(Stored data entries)
##############################

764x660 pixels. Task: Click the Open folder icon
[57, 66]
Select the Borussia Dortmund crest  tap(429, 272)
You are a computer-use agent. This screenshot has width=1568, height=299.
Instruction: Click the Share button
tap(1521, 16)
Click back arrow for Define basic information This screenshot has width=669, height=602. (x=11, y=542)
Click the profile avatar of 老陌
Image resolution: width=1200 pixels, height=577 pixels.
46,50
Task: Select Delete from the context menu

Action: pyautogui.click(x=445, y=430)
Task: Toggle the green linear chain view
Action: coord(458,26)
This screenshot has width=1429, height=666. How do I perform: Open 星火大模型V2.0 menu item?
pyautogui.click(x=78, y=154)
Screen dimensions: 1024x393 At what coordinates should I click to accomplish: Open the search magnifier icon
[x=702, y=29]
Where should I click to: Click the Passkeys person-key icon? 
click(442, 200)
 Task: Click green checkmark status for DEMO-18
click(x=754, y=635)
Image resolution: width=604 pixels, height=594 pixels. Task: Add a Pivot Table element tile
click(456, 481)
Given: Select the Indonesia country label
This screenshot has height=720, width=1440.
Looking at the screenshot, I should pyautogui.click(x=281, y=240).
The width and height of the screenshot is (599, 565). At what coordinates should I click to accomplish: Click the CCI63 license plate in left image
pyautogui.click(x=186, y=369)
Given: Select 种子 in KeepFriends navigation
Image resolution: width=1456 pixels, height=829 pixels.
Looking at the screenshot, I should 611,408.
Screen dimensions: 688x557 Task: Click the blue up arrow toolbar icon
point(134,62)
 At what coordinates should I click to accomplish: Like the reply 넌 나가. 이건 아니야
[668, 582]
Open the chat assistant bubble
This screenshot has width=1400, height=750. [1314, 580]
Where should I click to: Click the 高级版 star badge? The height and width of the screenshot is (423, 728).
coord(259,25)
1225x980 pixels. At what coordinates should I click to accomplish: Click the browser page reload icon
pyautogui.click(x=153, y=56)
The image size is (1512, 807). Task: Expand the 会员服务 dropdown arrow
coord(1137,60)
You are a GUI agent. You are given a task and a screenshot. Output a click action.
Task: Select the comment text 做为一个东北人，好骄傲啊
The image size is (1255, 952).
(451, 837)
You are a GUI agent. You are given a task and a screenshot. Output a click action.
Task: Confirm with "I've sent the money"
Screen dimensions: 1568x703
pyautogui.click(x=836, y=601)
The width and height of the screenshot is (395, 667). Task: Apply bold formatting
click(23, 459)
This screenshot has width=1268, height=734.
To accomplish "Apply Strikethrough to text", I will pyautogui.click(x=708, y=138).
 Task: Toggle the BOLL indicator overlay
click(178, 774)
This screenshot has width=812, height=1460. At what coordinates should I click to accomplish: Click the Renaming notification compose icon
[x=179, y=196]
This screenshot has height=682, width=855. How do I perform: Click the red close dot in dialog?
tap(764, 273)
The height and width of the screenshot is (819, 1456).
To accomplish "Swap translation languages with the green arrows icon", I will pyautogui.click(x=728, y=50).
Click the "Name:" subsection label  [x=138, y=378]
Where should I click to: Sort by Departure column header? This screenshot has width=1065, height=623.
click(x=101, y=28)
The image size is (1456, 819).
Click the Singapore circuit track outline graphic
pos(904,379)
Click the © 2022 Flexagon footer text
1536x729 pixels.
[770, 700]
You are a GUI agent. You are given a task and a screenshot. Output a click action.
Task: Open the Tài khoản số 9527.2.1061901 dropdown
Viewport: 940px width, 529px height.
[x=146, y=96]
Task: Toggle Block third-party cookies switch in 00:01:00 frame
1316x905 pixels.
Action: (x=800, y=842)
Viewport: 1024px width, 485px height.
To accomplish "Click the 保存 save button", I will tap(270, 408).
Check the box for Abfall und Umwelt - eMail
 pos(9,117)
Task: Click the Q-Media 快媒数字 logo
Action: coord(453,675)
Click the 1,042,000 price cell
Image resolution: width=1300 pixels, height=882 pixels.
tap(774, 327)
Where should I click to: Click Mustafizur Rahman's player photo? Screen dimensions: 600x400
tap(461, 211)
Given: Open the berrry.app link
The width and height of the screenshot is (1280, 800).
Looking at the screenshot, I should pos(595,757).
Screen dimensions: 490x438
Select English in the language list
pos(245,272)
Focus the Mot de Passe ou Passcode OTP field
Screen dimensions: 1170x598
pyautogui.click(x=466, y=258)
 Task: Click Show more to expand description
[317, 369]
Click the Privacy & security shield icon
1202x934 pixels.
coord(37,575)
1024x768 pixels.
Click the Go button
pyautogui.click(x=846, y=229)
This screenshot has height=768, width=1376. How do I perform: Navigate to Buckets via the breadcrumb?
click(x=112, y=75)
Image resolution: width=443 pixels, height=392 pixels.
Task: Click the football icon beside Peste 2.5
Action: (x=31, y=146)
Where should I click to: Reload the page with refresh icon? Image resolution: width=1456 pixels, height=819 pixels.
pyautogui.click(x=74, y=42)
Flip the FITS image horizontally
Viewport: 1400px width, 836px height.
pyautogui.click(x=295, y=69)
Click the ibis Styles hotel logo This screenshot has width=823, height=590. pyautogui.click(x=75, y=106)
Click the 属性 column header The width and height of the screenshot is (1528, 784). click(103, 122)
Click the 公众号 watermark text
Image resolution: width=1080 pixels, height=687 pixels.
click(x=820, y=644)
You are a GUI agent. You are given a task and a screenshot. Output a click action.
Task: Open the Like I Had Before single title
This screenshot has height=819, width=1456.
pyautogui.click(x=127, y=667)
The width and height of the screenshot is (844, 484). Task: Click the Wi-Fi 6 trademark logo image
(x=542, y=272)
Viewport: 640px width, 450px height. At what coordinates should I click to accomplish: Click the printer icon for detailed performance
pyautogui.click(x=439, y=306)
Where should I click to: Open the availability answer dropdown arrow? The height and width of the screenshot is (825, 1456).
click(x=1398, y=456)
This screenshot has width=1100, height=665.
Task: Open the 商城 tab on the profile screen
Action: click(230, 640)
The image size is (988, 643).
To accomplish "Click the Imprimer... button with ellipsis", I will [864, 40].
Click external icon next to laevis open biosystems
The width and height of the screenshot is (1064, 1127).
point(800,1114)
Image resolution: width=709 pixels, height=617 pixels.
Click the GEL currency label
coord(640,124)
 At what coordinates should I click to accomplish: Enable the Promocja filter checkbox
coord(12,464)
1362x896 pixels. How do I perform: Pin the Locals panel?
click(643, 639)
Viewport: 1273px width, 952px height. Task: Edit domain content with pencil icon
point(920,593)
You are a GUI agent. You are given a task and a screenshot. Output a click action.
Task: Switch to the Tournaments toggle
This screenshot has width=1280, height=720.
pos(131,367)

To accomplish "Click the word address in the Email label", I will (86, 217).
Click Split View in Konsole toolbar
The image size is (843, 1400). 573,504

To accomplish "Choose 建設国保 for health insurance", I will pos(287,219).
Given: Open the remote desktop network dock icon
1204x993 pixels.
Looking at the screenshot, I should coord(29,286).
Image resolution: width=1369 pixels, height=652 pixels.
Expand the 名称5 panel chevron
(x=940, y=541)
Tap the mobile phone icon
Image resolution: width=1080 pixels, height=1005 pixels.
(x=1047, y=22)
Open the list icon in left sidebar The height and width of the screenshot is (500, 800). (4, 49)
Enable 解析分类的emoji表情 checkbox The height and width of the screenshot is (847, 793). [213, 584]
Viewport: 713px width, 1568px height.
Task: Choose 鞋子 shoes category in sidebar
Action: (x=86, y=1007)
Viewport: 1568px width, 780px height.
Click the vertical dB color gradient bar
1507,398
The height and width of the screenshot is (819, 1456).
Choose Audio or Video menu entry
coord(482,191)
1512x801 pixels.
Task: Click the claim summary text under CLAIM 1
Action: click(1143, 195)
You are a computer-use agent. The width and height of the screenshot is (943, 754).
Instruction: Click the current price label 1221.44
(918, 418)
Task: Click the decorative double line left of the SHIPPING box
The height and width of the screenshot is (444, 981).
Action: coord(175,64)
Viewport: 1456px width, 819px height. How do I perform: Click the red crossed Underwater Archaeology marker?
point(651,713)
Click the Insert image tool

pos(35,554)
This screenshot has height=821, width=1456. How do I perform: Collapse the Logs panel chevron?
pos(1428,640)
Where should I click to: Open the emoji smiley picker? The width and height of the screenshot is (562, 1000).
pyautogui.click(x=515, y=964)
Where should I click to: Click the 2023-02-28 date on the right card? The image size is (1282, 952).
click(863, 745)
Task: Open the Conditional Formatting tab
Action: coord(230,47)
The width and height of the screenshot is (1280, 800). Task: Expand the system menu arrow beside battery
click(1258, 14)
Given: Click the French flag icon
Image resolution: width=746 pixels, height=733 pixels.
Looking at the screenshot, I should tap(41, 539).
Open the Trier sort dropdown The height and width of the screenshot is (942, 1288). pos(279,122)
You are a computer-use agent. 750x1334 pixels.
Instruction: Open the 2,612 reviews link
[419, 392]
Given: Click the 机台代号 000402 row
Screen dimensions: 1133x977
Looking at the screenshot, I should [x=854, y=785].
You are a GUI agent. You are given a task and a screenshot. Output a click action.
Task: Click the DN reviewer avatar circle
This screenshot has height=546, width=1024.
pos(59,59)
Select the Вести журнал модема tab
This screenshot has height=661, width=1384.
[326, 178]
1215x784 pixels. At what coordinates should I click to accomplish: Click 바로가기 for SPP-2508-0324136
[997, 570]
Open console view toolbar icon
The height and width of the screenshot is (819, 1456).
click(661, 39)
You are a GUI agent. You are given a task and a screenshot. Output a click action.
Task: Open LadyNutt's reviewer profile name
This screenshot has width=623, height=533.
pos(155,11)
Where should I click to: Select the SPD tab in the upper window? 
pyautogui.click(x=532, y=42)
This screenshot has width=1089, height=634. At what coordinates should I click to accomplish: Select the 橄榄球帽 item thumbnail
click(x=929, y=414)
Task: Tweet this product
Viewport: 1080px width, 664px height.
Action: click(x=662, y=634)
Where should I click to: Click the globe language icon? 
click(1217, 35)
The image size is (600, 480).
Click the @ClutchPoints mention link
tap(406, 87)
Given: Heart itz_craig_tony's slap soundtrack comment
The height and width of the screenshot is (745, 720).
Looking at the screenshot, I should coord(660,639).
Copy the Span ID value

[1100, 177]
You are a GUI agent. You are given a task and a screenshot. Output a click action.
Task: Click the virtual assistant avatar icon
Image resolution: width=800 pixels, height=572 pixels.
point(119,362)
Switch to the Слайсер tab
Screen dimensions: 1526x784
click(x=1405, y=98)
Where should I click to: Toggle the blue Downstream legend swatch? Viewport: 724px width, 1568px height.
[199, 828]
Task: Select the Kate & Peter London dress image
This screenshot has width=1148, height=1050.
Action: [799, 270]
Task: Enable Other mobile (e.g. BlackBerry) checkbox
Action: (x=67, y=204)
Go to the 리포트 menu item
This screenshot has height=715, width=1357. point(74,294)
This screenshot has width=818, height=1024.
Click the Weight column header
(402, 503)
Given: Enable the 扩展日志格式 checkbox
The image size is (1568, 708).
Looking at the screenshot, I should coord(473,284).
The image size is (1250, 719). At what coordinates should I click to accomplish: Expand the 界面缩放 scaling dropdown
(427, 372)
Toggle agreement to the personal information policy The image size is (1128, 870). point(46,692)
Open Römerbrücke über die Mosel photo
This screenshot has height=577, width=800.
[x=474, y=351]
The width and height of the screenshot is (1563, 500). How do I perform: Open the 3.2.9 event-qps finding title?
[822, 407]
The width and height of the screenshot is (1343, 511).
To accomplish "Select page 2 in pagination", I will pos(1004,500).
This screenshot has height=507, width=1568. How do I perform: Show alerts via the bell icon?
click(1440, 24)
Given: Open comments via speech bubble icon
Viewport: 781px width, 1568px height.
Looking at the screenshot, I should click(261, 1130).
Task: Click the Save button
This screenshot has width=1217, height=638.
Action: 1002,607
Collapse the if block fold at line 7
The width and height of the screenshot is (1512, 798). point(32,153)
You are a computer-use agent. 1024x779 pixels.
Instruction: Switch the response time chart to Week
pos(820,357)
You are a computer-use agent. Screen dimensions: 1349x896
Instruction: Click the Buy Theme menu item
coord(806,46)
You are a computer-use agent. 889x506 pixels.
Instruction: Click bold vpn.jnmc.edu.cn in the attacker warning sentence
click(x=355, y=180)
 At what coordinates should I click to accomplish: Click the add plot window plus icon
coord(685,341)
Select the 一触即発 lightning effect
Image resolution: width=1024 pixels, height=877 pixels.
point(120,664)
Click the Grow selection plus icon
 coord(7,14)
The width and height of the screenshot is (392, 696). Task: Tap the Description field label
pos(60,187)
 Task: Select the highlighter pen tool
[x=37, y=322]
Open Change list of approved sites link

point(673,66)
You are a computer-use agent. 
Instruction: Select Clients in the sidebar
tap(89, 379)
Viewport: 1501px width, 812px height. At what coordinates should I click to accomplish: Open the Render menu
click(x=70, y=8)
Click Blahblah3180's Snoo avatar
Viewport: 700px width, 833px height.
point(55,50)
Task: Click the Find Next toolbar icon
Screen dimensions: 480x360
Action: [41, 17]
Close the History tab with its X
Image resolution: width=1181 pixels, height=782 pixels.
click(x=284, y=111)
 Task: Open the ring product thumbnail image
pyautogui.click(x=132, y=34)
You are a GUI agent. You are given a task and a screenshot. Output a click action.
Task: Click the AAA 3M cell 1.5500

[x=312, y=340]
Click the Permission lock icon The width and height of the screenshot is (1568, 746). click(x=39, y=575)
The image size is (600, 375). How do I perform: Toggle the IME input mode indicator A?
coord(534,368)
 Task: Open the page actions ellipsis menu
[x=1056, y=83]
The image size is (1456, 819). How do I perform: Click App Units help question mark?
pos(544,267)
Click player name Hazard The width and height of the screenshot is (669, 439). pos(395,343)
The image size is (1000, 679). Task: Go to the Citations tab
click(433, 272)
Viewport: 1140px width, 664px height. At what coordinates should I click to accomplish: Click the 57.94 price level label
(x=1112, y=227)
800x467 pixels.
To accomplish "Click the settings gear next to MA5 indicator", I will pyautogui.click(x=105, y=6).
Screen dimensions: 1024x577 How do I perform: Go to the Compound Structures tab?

##############################

■ STATED PROBLEM
Format the material as a JSON list of strings, one string per line with blank lines omitted, starting with the line that contains "The image size is (1456, 819). How" and going on through the end of the material.

■ RESULT FOR THIS EXERCISE
[
  "The image size is (1456, 819). How do I perform: Click App Units help question mark?",
  "pos(544,267)",
  "Click player name Hazard The width and height of the screenshot is (669, 439). pos(395,343)",
  "The image size is (1000, 679). Task: Go to the Citations tab",
  "click(433, 272)",
  "Viewport: 1140px width, 664px height. At what coordinates should I click to accomplish: Click the 57.94 price level label",
  "(x=1112, y=227)",
  "800x467 pixels.",
  "To accomplish \"Click the settings gear next to MA5 indicator\", I will pyautogui.click(x=105, y=6).",
  "Screen dimensions: 1024x577 How do I perform: Go to the Compound Structures tab?"
]